Sita: An illustrated retelling of the Ramayana by Devdutt Pattanaik
I was crying in the theatre in Kalakshetra last year when I saw Sita walked into the fire. My dance teacher sat next to me, comforted me by telling me that there is more to follow in this epic, and judging the god’s decision with human expectations won’t help us understand what the story is telling. My sorrow for Sita didn’t lead me to read the Ramayana immediately. Instead, I stay ignorant about it.
After reading the Mahabharata, I realized that I need to read the work myself to discover what messages and values it wants to convey. Therefore, I think it’s time for me to read Ramayana.
There are so many Ramayana narrations available, but whatever Ramayana we know is incomplete. It reminds me that sometimes we can’t be sure we know the truth, even we hear both sides of the story. And no one should be arrogant about their creation.
Following rules strictly without exception will not always bring you the best outcome. Even a god on earth has to suffer the consequences of his choices. He showed us the perfect standard of what should be done. But everything comes with a price/sacrifice. “Fear is a constant, and faith is a choice. Fear comes from karma, from faith arises dharma.”
Love and devotion without expectation. The love Sita has for Ram, the love Hanuman has for Ram attaches nothing. They didn’t expect anything in return. Now I realized why I was so upset when Ram “frees” Sita. The way I look at their relationship is with attachments and expectations.
No matter who you are by born, you have the power to change who you are inside. Hanuman was a monkey, but he learns actively and transforms himself. Ravana was born a Brahmin but trapped by his ego despite all the knowledge he had.

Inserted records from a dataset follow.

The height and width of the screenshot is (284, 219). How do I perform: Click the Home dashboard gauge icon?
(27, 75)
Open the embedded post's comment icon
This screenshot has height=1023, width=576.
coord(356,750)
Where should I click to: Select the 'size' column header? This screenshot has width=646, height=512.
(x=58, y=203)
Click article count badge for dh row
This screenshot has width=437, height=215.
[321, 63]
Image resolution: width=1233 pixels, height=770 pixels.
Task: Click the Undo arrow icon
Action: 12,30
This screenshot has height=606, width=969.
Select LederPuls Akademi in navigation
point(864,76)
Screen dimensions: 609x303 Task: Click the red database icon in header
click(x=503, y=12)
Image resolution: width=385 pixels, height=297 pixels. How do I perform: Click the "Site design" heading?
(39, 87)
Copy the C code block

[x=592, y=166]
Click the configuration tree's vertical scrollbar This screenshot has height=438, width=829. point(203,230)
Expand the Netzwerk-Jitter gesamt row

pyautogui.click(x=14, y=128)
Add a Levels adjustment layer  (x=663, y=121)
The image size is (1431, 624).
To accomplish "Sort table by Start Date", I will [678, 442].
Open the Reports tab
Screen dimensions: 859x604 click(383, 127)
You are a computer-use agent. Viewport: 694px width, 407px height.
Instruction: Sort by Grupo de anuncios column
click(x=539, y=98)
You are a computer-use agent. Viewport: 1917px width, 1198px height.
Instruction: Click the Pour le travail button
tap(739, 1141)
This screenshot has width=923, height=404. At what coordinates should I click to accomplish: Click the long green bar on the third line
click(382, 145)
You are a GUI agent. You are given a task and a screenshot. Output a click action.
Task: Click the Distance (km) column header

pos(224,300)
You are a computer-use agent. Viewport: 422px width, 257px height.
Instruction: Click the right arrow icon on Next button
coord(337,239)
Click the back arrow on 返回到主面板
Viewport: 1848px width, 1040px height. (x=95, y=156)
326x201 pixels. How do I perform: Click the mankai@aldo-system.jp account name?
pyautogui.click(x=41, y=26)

The Uttara Kanda helps me better understand the goddess nature of Sita. She never victimized herself. Therefore we should not look at her with our human values and judge her as a victim.
No one is perfect. Even god on earth can’t please everyone.
There is a perspective I like, which is, there are many Rams and many Ramayana. The same story keeps happening in cycles, again and again, and life is not linear.
I enjoy reading this epic a lot. There are a lot of thought-provoking moments.
Please pardon my shallow review of this epic. I am not an expert in classical text, and I don’t mean to upset anyone.